In 2003, the Freedom were just good enough to make the playoffs, clinching the fourth and final spot with two games to go. However, they would go on to beat the regular season champion Boston Breakers in the semifinals, 0–0 (3–1 penalty kick shootout), and then defeated the Atlanta Beat in the Founders Cup, 2–1, in overtime. It was the last Golden Goal in a FIFA-sanctioned first-division league before the practice was changed.

=== Exhibition years (2004–05) ===
After the WUSA folded, the Freedom maintained an existence as the Washington Freedom Soccer Club, moving their home stadium to the Maryland Soccerplex and putting together a team called Washington Freedom Reserves, which consisted of half-a-dozen players from the WUSA days along with young local players. In 2004, they played assorted exhibition matches against college and W-League teams and participated in the WUSA Festivals.

In 2005, the roster was significantly upgraded by adding former WUSA players like Tiffany Roberts, Kylie Bivens, and Emily Janss, as well as players Ali Krieger and Joanna Lohman from the U-21 National Team. The team also brought in former star soccer players Sun Wen and Brandi Chastain as guest players for one game each. In a season of exhibition matches, almost all against W-League teams, the Freedom compiled a 7–2–2 record.
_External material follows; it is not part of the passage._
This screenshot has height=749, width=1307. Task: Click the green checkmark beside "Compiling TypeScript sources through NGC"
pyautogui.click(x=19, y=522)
=== W-League (2006–08) ===
The team became an associate member of the W-League in 2006 and played an exhibition season based on home-and-home series against east coast W-League teams. Then, on December 7, 2006, Washington announced that they had acquired a full W-League franchise.

In 2007, playing games that mattered for the first time since 2003, the Freedom compiled a 12–1–1 record, defeated the regular season champion Ottawa Fury in the Eastern Conference championship game, then went on to beat the Atlanta Silverbacks, 3–1, in the W-League championship match.

In 2008, the Freedom went 11–1–2 in the regular season, winning the Northeast Division, then defeated the Atlanta Silverbacks, 2–1, to capture the Eastern Conference championship, but then fell to the eventual W-League champion Pali Blues, 2–0, in the W-League semifinals.

=== Women's Professional Soccer: The first season (2009)===
When the Women's Professional Soccer league formed in 2008, the Freedom became one of the original seven teams that started play in 2009.

The initial WPS player allocation, announced on September 16, 2008, assigned US Women's National Team players Abby Wambach, Cat Whitehill and Ali Krieger to the Freedom. Wambach had played for the Freedom in 2002 and 2003, while Krieger played for the Washington Freedom Reserves in 2004 and 2005, and for the W-League team in 2007.

In the 2008 WPS International Draft, conducted on September 24, 2008, the Freedom selected Japanese striker Homare Sawa, French players Sonia Bompastor and Louisa Necib and Australian forward Lisa De Vanna. Following the draft, the Freedom named Erin McLeod and Lene Mykjåland as post-draft discovery players.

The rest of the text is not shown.